Problem details = The listing is to be reproduced in full, with no character altered.

Record set =
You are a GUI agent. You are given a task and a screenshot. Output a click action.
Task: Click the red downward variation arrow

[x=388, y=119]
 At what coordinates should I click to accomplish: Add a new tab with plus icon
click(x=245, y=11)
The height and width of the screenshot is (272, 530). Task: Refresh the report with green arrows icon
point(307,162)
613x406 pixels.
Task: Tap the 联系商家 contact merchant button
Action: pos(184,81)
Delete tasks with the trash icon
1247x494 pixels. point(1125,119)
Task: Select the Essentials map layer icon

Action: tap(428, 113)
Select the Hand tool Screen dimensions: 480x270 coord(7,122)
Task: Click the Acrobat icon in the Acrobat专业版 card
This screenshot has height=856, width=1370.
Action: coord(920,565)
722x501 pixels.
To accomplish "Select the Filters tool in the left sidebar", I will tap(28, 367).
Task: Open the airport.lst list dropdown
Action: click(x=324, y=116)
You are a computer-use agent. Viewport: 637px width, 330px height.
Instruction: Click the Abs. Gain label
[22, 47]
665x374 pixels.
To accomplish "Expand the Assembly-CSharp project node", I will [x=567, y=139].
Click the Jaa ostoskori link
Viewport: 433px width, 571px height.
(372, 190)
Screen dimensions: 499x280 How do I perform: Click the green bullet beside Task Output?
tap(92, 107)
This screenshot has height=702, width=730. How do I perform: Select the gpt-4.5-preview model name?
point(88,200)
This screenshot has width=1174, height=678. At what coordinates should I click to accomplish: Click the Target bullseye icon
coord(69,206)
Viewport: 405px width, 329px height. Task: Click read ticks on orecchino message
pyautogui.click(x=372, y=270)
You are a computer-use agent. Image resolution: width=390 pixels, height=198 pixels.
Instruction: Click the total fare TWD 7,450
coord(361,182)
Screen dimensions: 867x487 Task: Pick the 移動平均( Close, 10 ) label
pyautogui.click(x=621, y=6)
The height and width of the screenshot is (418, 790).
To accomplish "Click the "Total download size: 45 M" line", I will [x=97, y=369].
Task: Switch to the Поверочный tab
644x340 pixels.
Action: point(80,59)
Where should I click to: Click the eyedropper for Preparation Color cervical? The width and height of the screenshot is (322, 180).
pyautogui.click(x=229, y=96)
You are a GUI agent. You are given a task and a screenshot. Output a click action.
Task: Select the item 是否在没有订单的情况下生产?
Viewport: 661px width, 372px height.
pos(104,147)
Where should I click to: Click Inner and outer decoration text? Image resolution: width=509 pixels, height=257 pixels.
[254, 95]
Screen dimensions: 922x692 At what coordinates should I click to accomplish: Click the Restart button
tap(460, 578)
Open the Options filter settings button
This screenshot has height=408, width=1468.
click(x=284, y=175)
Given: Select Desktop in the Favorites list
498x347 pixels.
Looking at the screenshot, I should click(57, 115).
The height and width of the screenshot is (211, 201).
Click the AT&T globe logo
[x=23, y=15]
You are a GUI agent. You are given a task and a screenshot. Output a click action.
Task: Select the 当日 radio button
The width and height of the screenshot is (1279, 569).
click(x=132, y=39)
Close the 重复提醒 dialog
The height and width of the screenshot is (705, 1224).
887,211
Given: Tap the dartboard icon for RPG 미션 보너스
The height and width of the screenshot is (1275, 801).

Response below =
You are a GUI agent. You are given a task and a screenshot. Output a click action.
Task: Click the red downward variation arrow

[x=388, y=119]
 At what coordinates should I click to accomplish: Add a new tab with plus icon
click(x=245, y=11)
The height and width of the screenshot is (272, 530). Task: Refresh the report with green arrows icon
point(307,162)
613x406 pixels.
Task: Tap the 联系商家 contact merchant button
Action: pos(184,81)
Delete tasks with the trash icon
1247x494 pixels. point(1125,119)
Task: Select the Essentials map layer icon

Action: tap(428, 113)
Select the Hand tool Screen dimensions: 480x270 coord(7,122)
Task: Click the Acrobat icon in the Acrobat专业版 card
This screenshot has height=856, width=1370.
Action: coord(920,565)
722x501 pixels.
To accomplish "Select the Filters tool in the left sidebar", I will tap(28, 367).
Task: Open the airport.lst list dropdown
Action: click(x=324, y=116)
You are a computer-use agent. Viewport: 637px width, 330px height.
Instruction: Click the Abs. Gain label
[22, 47]
665x374 pixels.
To accomplish "Expand the Assembly-CSharp project node", I will [x=567, y=139].
Click the Jaa ostoskori link
Viewport: 433px width, 571px height.
(372, 190)
Screen dimensions: 499x280 How do I perform: Click the green bullet beside Task Output?
tap(92, 107)
This screenshot has height=702, width=730. How do I perform: Select the gpt-4.5-preview model name?
point(88,200)
This screenshot has width=1174, height=678. At what coordinates should I click to accomplish: Click the Target bullseye icon
coord(69,206)
Viewport: 405px width, 329px height. Task: Click read ticks on orecchino message
pyautogui.click(x=372, y=270)
You are a computer-use agent. Image resolution: width=390 pixels, height=198 pixels.
Instruction: Click the total fare TWD 7,450
coord(361,182)
Screen dimensions: 867x487 Task: Pick the 移動平均( Close, 10 ) label
pyautogui.click(x=621, y=6)
The height and width of the screenshot is (418, 790).
To accomplish "Click the "Total download size: 45 M" line", I will [x=97, y=369].
Task: Switch to the Поверочный tab
644x340 pixels.
Action: point(80,59)
Where should I click to: Click the eyedropper for Preparation Color cervical? The width and height of the screenshot is (322, 180).
pyautogui.click(x=229, y=96)
You are a GUI agent. You are given a task and a screenshot. Output a click action.
Task: Select the item 是否在没有订单的情况下生产?
Viewport: 661px width, 372px height.
pos(104,147)
Where should I click to: Click Inner and outer decoration text? Image resolution: width=509 pixels, height=257 pixels.
[254, 95]
Screen dimensions: 922x692 At what coordinates should I click to accomplish: Click the Restart button
tap(460, 578)
Open the Options filter settings button
This screenshot has height=408, width=1468.
click(x=284, y=175)
Given: Select Desktop in the Favorites list
498x347 pixels.
Looking at the screenshot, I should click(57, 115).
The height and width of the screenshot is (211, 201).
Click the AT&T globe logo
[x=23, y=15]
You are a GUI agent. You are given a task and a screenshot. Output a click action.
Task: Select the 当日 radio button
The width and height of the screenshot is (1279, 569).
click(x=132, y=39)
Close the 重复提醒 dialog
The height and width of the screenshot is (705, 1224).
887,211
Given: Tap the dartboard icon for RPG 미션 보너스
The height and width of the screenshot is (1275, 801).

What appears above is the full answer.